(begin)

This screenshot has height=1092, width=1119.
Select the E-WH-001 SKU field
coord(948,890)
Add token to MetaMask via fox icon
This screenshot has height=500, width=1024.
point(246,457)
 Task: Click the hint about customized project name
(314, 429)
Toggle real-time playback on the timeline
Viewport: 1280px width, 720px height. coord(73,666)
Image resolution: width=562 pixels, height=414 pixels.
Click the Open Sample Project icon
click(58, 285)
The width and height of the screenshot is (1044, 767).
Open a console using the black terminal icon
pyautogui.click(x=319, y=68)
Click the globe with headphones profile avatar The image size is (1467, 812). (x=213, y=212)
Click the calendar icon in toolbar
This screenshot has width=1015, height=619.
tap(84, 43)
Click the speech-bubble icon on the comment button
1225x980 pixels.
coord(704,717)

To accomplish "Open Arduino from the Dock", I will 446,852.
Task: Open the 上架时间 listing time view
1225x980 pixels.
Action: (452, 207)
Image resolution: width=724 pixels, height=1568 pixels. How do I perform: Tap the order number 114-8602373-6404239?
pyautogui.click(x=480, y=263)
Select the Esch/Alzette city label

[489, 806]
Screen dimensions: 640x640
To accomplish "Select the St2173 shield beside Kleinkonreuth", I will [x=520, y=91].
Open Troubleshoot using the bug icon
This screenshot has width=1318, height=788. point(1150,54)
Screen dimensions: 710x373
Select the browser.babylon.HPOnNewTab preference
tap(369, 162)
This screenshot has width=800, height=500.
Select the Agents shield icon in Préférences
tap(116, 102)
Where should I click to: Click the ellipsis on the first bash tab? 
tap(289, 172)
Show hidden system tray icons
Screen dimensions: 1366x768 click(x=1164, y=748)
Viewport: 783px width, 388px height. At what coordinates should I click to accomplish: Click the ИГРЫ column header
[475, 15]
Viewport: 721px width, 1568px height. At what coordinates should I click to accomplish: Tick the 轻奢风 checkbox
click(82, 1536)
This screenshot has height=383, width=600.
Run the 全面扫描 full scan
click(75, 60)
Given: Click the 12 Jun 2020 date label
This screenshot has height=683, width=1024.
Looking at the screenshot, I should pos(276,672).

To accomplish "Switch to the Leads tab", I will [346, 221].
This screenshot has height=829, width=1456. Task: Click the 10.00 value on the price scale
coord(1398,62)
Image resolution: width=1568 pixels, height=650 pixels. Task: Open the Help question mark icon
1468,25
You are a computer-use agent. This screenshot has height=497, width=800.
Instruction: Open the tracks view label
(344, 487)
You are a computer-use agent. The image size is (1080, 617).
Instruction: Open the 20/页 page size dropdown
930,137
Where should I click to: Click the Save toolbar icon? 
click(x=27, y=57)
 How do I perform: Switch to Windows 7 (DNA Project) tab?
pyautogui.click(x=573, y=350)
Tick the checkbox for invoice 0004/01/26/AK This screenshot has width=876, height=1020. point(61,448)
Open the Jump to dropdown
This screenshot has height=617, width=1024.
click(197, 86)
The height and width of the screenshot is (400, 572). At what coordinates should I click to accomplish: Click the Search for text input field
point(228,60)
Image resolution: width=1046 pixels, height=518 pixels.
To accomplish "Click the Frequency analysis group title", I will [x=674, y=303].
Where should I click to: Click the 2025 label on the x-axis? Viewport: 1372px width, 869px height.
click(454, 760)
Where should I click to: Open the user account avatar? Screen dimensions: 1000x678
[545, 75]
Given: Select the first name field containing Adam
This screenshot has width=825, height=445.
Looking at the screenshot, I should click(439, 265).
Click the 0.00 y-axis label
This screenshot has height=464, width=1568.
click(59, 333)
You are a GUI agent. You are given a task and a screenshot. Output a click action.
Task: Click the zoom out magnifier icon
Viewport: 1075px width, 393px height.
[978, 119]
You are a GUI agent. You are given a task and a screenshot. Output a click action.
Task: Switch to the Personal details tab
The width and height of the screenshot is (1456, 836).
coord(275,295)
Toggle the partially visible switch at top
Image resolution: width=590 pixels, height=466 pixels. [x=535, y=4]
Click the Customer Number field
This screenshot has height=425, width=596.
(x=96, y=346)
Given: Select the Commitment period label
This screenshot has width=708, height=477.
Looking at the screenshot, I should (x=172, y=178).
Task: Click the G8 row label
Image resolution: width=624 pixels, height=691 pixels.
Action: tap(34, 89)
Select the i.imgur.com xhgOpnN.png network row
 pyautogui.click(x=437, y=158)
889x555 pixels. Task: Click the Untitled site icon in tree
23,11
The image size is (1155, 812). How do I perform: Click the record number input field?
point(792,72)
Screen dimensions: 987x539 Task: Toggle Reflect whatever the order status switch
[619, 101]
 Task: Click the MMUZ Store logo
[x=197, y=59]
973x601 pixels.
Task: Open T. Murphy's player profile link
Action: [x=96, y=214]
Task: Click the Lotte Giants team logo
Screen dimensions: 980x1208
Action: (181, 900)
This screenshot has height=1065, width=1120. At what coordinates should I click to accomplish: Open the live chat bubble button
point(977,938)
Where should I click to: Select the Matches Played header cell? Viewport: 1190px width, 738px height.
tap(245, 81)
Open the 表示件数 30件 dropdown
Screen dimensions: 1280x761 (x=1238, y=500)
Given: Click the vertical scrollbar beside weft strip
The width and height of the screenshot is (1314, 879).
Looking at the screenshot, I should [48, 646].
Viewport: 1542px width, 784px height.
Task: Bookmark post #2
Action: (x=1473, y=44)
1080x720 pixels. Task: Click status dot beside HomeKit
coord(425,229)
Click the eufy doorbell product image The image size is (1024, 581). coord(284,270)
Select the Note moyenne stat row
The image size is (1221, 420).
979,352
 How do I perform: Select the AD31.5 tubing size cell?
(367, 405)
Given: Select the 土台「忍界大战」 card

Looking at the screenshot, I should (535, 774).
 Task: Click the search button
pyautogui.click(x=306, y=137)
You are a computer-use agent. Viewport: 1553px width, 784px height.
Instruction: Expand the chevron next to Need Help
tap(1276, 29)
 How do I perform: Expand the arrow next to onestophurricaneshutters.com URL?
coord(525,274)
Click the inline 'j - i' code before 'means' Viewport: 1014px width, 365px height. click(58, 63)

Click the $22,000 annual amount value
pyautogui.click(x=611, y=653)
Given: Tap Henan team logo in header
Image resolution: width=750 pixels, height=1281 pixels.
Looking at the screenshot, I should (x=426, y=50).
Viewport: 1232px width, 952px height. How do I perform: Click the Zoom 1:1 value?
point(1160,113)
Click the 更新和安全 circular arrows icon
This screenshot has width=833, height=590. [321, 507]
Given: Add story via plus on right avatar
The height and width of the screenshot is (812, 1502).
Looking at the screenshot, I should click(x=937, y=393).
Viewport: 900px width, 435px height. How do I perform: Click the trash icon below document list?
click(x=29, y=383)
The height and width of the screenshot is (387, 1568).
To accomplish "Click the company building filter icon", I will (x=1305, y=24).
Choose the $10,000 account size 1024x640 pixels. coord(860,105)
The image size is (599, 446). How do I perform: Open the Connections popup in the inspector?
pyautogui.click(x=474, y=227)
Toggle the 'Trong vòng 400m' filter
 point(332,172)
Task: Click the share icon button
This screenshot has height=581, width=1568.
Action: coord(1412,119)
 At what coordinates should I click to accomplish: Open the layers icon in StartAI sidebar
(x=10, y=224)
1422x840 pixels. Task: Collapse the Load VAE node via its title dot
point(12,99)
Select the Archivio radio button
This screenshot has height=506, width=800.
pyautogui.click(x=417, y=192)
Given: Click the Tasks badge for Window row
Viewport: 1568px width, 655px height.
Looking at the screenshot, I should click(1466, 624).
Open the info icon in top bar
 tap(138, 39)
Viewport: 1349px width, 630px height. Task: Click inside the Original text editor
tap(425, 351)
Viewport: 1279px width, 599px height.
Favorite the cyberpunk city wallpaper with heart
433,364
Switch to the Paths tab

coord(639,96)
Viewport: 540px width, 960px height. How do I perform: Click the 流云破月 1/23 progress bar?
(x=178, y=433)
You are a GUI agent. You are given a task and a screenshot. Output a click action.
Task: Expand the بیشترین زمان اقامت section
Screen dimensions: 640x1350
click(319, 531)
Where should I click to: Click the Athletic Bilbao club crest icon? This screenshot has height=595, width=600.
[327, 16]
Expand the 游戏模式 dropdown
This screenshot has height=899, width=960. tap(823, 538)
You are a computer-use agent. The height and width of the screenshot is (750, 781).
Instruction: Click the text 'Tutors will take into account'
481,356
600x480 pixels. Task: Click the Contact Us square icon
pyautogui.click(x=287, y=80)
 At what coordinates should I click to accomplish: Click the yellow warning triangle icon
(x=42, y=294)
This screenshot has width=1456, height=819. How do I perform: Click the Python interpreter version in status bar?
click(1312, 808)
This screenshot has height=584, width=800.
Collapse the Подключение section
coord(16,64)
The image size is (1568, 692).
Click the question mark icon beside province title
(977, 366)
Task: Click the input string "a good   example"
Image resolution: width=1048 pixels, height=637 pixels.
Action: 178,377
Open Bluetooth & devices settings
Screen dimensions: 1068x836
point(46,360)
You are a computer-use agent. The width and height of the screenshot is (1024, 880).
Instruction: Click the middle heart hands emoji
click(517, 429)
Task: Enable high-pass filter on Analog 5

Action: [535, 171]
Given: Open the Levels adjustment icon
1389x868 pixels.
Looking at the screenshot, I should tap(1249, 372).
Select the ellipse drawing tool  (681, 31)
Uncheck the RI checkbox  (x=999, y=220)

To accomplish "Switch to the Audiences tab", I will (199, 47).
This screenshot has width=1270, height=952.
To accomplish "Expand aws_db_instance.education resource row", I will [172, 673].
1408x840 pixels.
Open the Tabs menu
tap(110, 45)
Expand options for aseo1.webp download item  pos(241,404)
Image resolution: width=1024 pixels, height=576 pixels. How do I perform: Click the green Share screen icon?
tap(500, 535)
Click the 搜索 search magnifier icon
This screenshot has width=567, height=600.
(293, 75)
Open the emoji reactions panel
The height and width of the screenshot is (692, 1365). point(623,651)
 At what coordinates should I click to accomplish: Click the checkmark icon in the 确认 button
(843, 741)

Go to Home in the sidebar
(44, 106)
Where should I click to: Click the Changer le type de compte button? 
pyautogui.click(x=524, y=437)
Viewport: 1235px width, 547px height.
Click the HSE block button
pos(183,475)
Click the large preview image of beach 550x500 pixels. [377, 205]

(end)

Print the lines starting with the line that contains "Click the globe" and going on through the line that contains "tap(369, 162)", reproducing each one exactly.

Result of this task:
Click the globe with headphones profile avatar The image size is (1467, 812). (x=213, y=212)
Click the calendar icon in toolbar
This screenshot has width=1015, height=619.
tap(84, 43)
Click the speech-bubble icon on the comment button
1225x980 pixels.
coord(704,717)

To accomplish "Open Arduino from the Dock", I will 446,852.
Task: Open the 上架时间 listing time view
1225x980 pixels.
Action: (452, 207)
Image resolution: width=724 pixels, height=1568 pixels. How do I perform: Tap the order number 114-8602373-6404239?
pyautogui.click(x=480, y=263)
Select the Esch/Alzette city label

[489, 806]
Screen dimensions: 640x640
To accomplish "Select the St2173 shield beside Kleinkonreuth", I will [x=520, y=91].
Open Troubleshoot using the bug icon
This screenshot has width=1318, height=788. point(1150,54)
Screen dimensions: 710x373
Select the browser.babylon.HPOnNewTab preference
tap(369, 162)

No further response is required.